(Entries for finding text and elements)
════════

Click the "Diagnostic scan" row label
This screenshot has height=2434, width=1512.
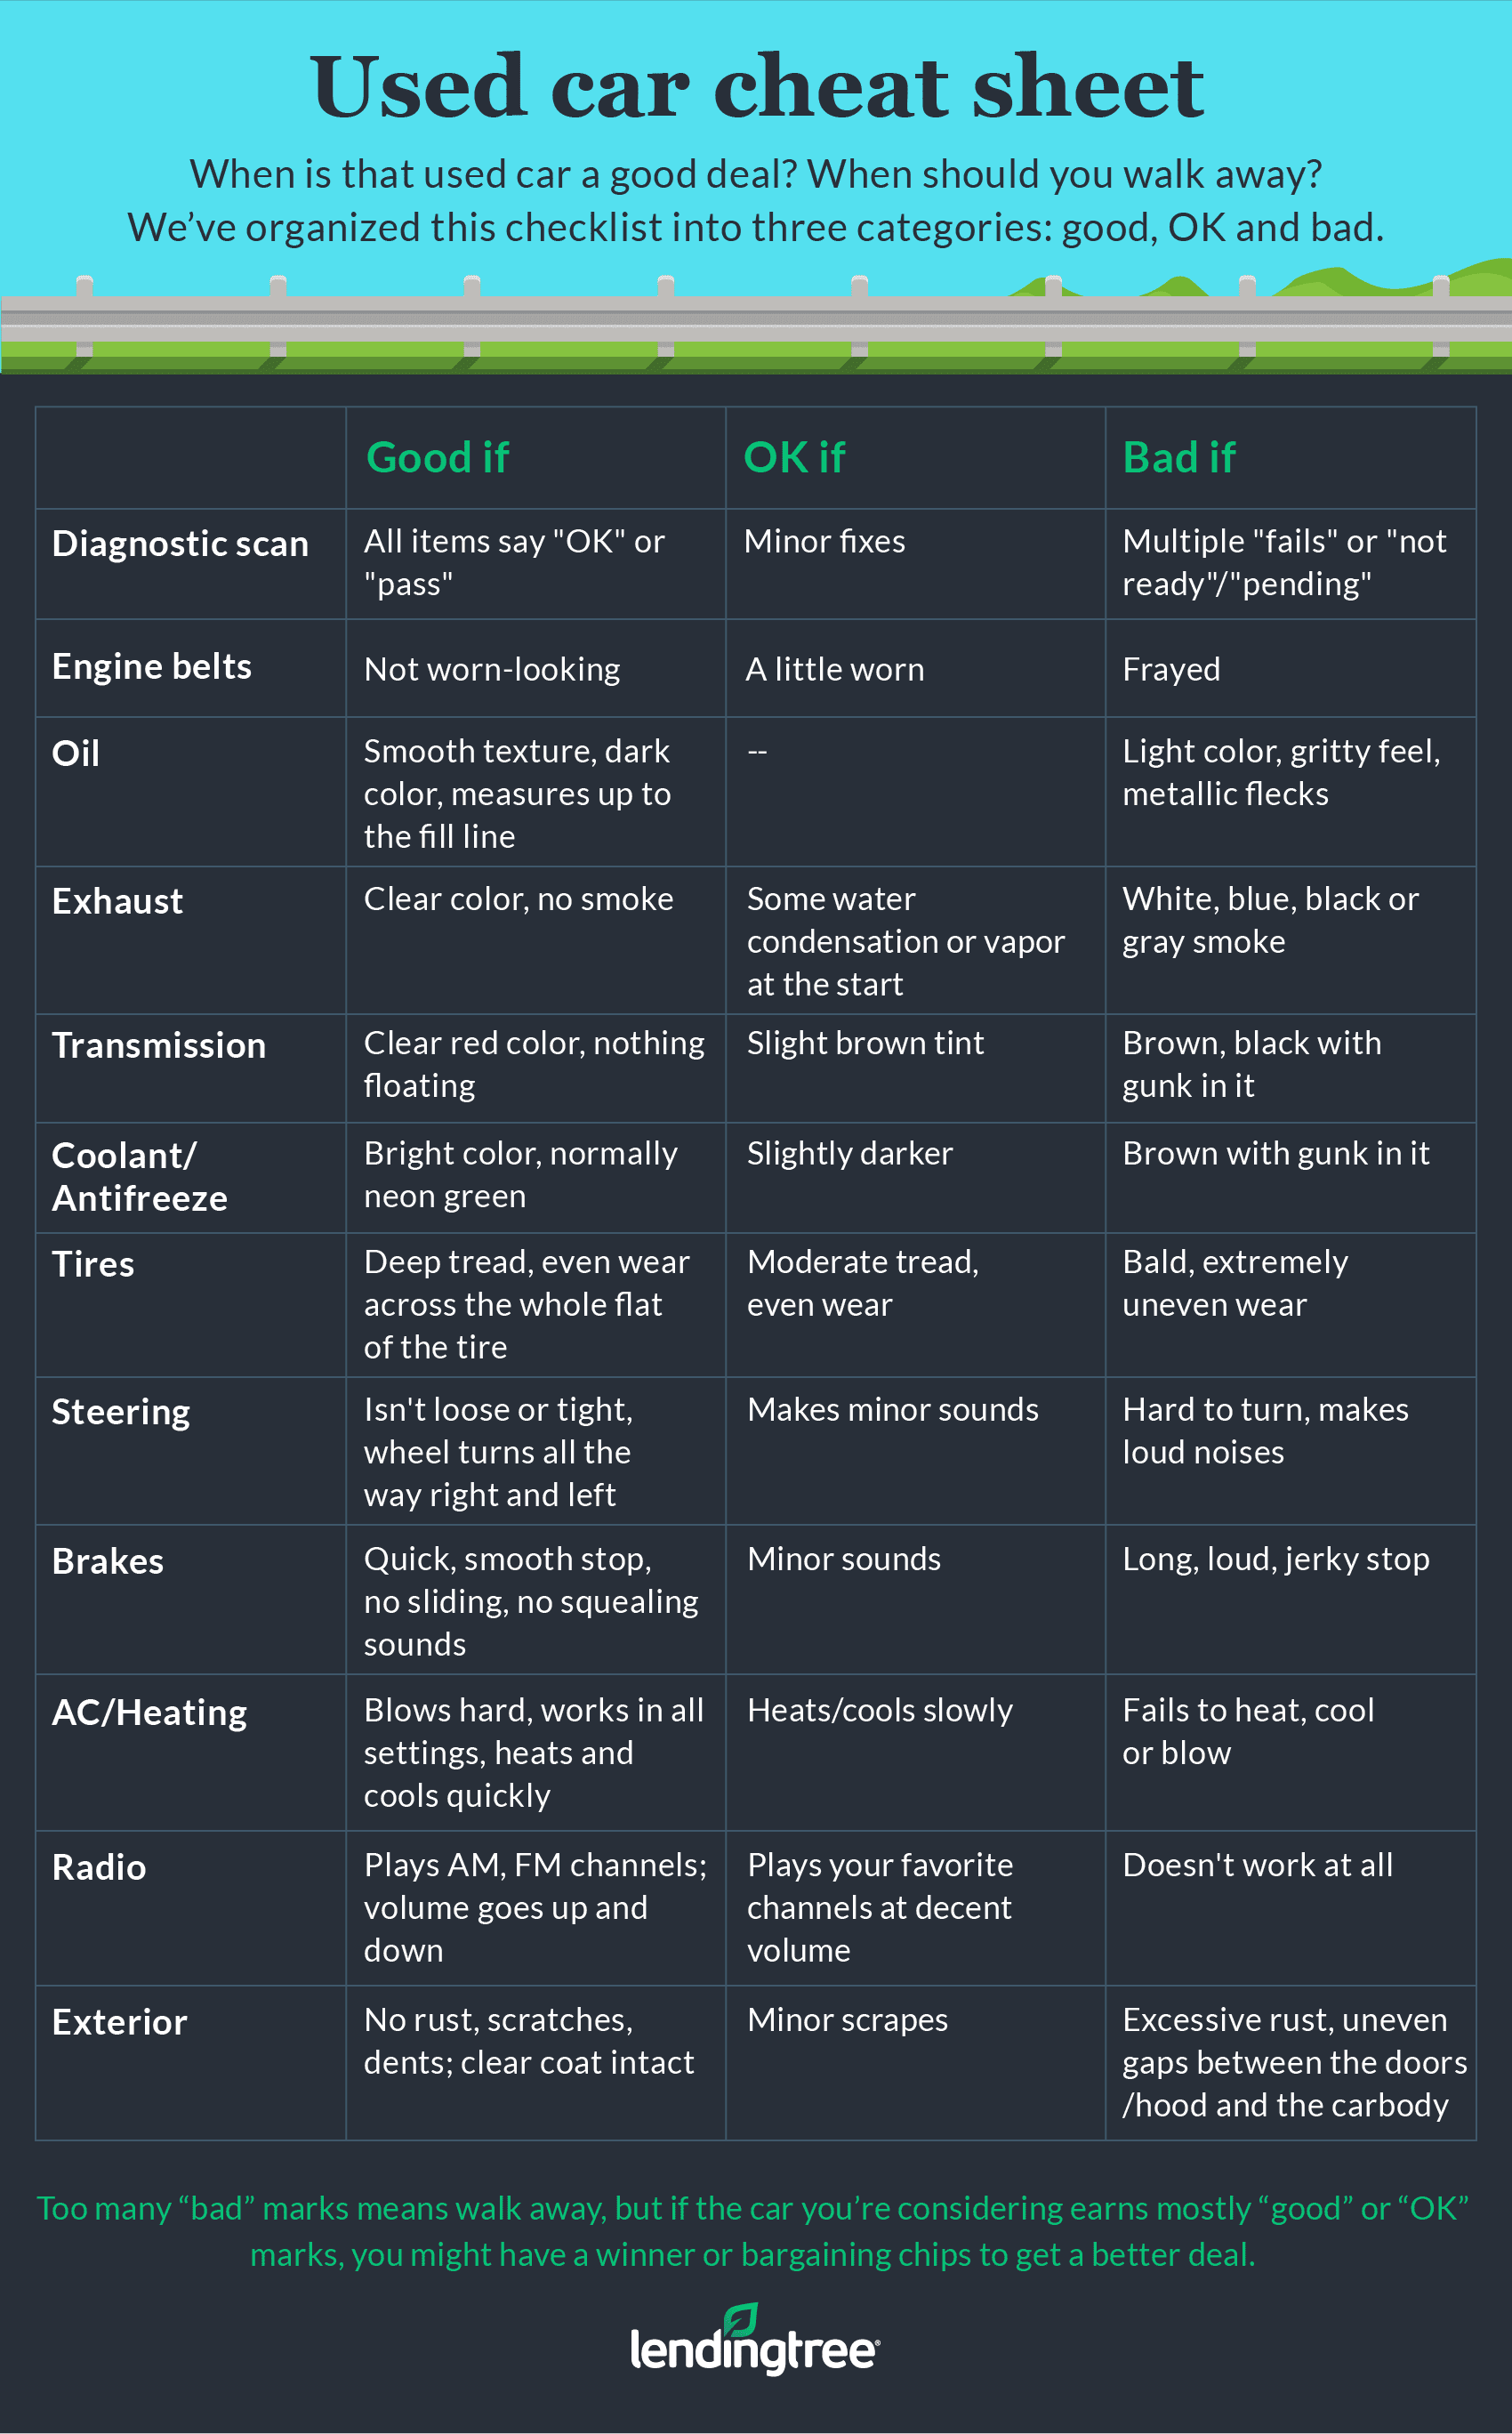[180, 544]
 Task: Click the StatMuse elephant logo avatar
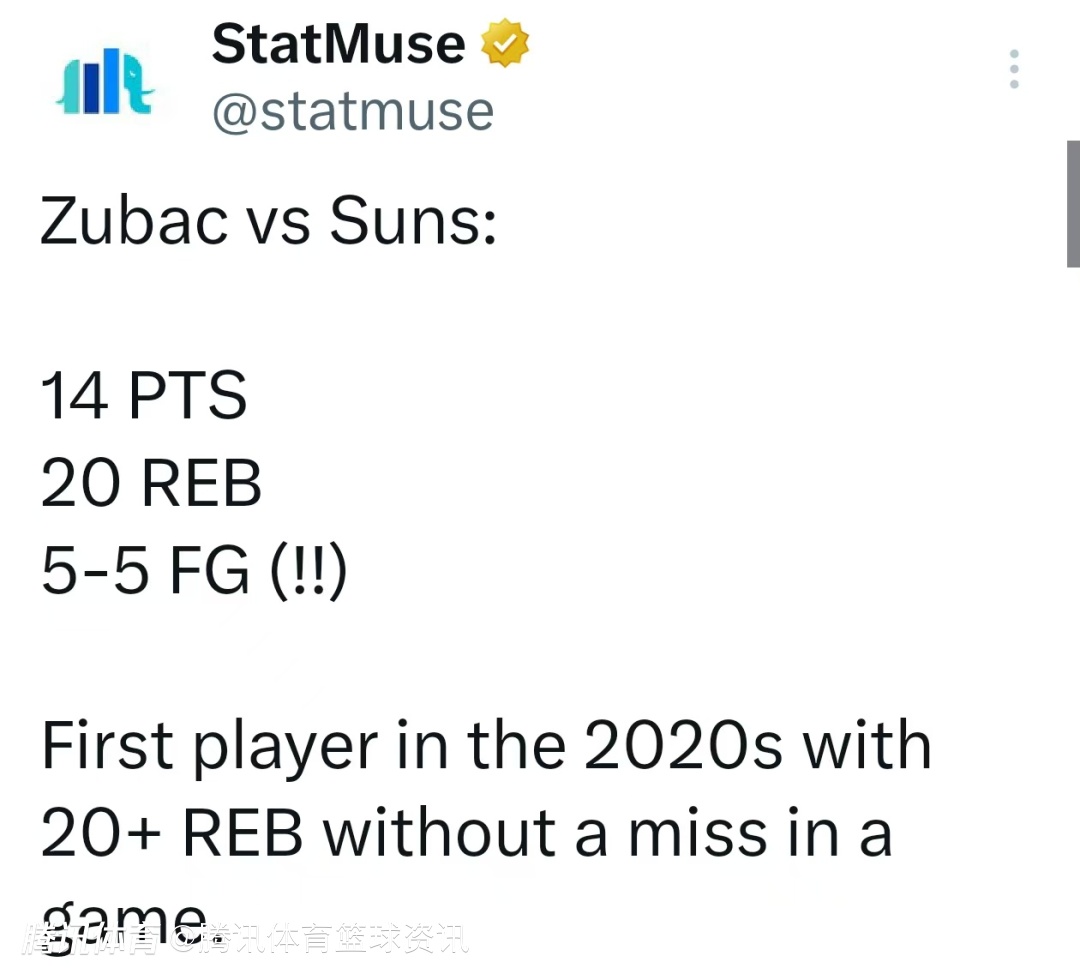point(105,80)
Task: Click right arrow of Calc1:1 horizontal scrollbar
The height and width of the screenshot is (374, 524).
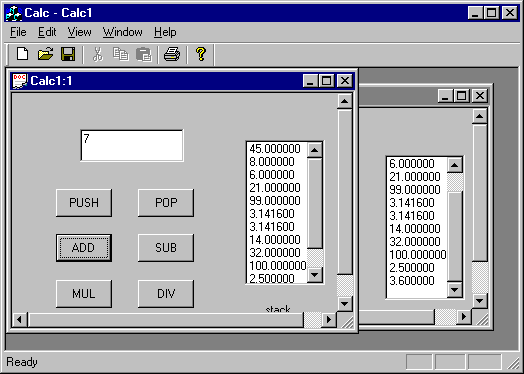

════════

▶ [Task to complete]: Rewrite all the lines of the material above, requests included, but multiply each coordinate in the answers by 1.3 and round it to a whole number, rounding halves up. Leave out the pictures.

▶ [Result for this task]:
Click the "Diagnostic scan" row label
This screenshot has height=2434, width=1512.
[234, 707]
 Task: Click the StatMuse elephant logo avatar
point(137,104)
Task: Click right arrow of Calc1:1 horizontal scrollbar
The height and width of the screenshot is (374, 524).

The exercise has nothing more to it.